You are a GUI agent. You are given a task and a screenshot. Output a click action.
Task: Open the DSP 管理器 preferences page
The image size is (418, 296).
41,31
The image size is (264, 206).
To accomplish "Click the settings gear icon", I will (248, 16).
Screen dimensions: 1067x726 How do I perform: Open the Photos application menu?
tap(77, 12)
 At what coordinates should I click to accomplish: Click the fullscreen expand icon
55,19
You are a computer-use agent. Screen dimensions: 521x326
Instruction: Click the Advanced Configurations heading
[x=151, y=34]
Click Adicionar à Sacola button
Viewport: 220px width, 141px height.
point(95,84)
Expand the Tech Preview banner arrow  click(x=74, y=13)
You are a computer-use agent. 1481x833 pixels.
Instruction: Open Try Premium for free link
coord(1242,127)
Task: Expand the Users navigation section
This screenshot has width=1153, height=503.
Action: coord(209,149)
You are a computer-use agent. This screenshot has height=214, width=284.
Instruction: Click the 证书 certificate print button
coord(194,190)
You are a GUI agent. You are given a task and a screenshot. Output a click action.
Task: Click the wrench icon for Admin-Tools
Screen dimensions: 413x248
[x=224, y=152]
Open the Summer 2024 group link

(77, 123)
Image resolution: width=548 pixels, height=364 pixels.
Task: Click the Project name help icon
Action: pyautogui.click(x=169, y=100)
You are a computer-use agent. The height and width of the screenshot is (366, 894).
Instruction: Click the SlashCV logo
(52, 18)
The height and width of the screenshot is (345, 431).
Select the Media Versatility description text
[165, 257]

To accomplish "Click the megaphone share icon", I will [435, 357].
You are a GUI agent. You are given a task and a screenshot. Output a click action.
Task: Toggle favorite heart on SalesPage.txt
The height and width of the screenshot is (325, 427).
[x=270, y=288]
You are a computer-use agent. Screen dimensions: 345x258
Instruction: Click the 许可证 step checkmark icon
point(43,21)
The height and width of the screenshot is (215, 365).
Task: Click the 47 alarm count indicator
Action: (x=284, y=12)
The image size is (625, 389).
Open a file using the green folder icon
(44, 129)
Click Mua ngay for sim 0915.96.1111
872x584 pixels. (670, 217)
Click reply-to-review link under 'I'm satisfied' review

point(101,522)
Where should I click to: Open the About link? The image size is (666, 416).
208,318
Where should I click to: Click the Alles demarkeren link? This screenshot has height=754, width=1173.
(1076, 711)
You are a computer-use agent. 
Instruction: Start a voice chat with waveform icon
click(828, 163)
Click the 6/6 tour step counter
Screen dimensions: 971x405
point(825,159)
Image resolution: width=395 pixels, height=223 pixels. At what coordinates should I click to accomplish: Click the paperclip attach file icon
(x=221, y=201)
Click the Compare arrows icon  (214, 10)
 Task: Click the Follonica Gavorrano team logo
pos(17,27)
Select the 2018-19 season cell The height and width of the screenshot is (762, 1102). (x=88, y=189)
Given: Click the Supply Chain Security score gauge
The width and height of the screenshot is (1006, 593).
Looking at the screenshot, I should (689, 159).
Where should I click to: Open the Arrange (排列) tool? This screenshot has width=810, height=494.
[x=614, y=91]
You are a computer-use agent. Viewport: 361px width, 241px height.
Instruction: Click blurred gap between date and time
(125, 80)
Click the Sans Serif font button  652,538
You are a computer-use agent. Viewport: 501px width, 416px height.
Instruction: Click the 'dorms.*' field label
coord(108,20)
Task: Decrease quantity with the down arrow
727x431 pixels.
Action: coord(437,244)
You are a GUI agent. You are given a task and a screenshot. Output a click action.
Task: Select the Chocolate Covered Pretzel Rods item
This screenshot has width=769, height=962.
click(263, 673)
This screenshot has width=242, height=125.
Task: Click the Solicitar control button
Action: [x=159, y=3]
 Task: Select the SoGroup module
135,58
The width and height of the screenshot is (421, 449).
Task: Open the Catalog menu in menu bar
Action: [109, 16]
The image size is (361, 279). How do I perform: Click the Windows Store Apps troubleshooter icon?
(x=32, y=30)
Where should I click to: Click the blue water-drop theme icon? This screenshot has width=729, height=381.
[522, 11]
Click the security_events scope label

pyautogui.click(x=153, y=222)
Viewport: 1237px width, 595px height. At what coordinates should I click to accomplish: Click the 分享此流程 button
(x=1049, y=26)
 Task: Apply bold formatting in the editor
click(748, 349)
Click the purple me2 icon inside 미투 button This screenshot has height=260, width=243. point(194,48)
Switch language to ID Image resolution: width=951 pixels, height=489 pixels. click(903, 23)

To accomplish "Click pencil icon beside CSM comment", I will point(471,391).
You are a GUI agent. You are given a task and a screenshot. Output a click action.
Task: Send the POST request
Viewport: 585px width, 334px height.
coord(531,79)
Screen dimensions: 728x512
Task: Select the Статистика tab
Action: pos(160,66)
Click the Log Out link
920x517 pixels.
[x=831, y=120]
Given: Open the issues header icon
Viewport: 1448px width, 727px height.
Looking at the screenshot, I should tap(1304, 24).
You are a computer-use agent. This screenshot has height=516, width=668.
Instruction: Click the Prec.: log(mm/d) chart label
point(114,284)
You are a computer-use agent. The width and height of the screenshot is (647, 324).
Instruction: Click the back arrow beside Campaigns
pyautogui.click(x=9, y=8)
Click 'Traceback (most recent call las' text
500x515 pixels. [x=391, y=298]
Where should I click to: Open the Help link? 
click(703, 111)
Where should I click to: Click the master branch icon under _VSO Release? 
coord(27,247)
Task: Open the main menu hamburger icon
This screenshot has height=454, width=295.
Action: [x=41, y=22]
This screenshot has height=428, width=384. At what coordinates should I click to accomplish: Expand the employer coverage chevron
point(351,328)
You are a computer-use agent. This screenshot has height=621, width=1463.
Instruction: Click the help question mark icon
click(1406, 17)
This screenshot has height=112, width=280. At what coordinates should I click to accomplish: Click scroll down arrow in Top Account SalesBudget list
---+---
== EXERCISE PROMPT ==
Your task is to quote the listing above word for word.

== ANSWER FOR THE TASK ==
You are a GUI agent. You are given a task and a screenshot. Output a click action.
Task: Open the DSP 管理器 preferences page
The image size is (418, 296).
41,31
The image size is (264, 206).
To accomplish "Click the settings gear icon", I will (248, 16).
Screen dimensions: 1067x726 How do I perform: Open the Photos application menu?
tap(77, 12)
 At what coordinates should I click to accomplish: Click the fullscreen expand icon
55,19
You are a computer-use agent. Screen dimensions: 521x326
Instruction: Click the Advanced Configurations heading
[x=151, y=34]
Click Adicionar à Sacola button
Viewport: 220px width, 141px height.
point(95,84)
Expand the Tech Preview banner arrow  click(x=74, y=13)
You are a computer-use agent. 1481x833 pixels.
Instruction: Open Try Premium for free link
coord(1242,127)
Task: Expand the Users navigation section
This screenshot has width=1153, height=503.
Action: coord(209,149)
You are a computer-use agent. This screenshot has height=214, width=284.
Instruction: Click the 证书 certificate print button
coord(194,190)
You are a GUI agent. You are given a task and a screenshot. Output a click action.
Task: Click the wrench icon for Admin-Tools
Screen dimensions: 413x248
[x=224, y=152]
Open the Summer 2024 group link

(77, 123)
Image resolution: width=548 pixels, height=364 pixels.
Task: Click the Project name help icon
Action: pyautogui.click(x=169, y=100)
You are a computer-use agent. The height and width of the screenshot is (366, 894).
Instruction: Click the SlashCV logo
(52, 18)
The height and width of the screenshot is (345, 431).
Select the Media Versatility description text
[165, 257]

To accomplish "Click the megaphone share icon", I will [435, 357].
You are a GUI agent. You are given a task and a screenshot. Output a click action.
Task: Toggle favorite heart on SalesPage.txt
The height and width of the screenshot is (325, 427).
[x=270, y=288]
You are a computer-use agent. Screen dimensions: 345x258
Instruction: Click the 许可证 step checkmark icon
point(43,21)
The height and width of the screenshot is (215, 365).
Task: Click the 47 alarm count indicator
Action: (x=284, y=12)
The image size is (625, 389).
Open a file using the green folder icon
(44, 129)
Click Mua ngay for sim 0915.96.1111
872x584 pixels. (670, 217)
Click reply-to-review link under 'I'm satisfied' review

point(101,522)
Where should I click to: Open the About link? The image size is (666, 416).
208,318
Where should I click to: Click the Alles demarkeren link? This screenshot has height=754, width=1173.
(1076, 711)
You are a computer-use agent. 
Instruction: Start a voice chat with waveform icon
click(828, 163)
Click the 6/6 tour step counter
Screen dimensions: 971x405
point(825,159)
Image resolution: width=395 pixels, height=223 pixels. At what coordinates should I click to accomplish: Click the paperclip attach file icon
(x=221, y=201)
Click the Compare arrows icon  (214, 10)
 Task: Click the Follonica Gavorrano team logo
pos(17,27)
Select the 2018-19 season cell The height and width of the screenshot is (762, 1102). (x=88, y=189)
Given: Click the Supply Chain Security score gauge
The width and height of the screenshot is (1006, 593).
Looking at the screenshot, I should (689, 159).
Where should I click to: Open the Arrange (排列) tool? This screenshot has width=810, height=494.
[x=614, y=91]
You are a computer-use agent. Viewport: 361px width, 241px height.
Instruction: Click blurred gap between date and time
(125, 80)
Click the Sans Serif font button  652,538
You are a computer-use agent. Viewport: 501px width, 416px height.
Instruction: Click the 'dorms.*' field label
coord(108,20)
Task: Decrease quantity with the down arrow
727x431 pixels.
Action: coord(437,244)
You are a GUI agent. You are given a task and a screenshot. Output a click action.
Task: Select the Chocolate Covered Pretzel Rods item
This screenshot has width=769, height=962.
click(263, 673)
This screenshot has width=242, height=125.
Task: Click the Solicitar control button
Action: [x=159, y=3]
 Task: Select the SoGroup module
135,58
The width and height of the screenshot is (421, 449).
Task: Open the Catalog menu in menu bar
Action: [109, 16]
The image size is (361, 279). How do I perform: Click the Windows Store Apps troubleshooter icon?
(x=32, y=30)
Where should I click to: Click the blue water-drop theme icon? This screenshot has width=729, height=381.
[522, 11]
Click the security_events scope label

pyautogui.click(x=153, y=222)
Viewport: 1237px width, 595px height. At what coordinates should I click to accomplish: Click the 分享此流程 button
(x=1049, y=26)
 Task: Apply bold formatting in the editor
click(748, 349)
Click the purple me2 icon inside 미투 button This screenshot has height=260, width=243. point(194,48)
Switch language to ID Image resolution: width=951 pixels, height=489 pixels. click(903, 23)

To accomplish "Click pencil icon beside CSM comment", I will point(471,391).
You are a GUI agent. You are given a task and a screenshot. Output a click action.
Task: Send the POST request
Viewport: 585px width, 334px height.
coord(531,79)
Screen dimensions: 728x512
Task: Select the Статистика tab
Action: pos(160,66)
Click the Log Out link
920x517 pixels.
[x=831, y=120]
Given: Open the issues header icon
Viewport: 1448px width, 727px height.
Looking at the screenshot, I should tap(1304, 24).
You are a computer-use agent. This screenshot has height=516, width=668.
Instruction: Click the Prec.: log(mm/d) chart label
point(114,284)
You are a computer-use agent. The width and height of the screenshot is (647, 324).
Instruction: Click the back arrow beside Campaigns
pyautogui.click(x=9, y=8)
Click 'Traceback (most recent call las' text
500x515 pixels. [x=391, y=298]
Where should I click to: Open the Help link? 
click(703, 111)
Where should I click to: Click the master branch icon under _VSO Release? 
coord(27,247)
Task: Open the main menu hamburger icon
This screenshot has height=454, width=295.
Action: [x=41, y=22]
This screenshot has height=428, width=384. At what coordinates should I click to accomplish: Expand the employer coverage chevron
point(351,328)
You are a computer-use agent. This screenshot has height=621, width=1463.
Instruction: Click the help question mark icon
click(1406, 17)
This screenshot has height=112, width=280. At what coordinates should I click to accomplish: Click scroll down arrow in Top Account SalesBudget list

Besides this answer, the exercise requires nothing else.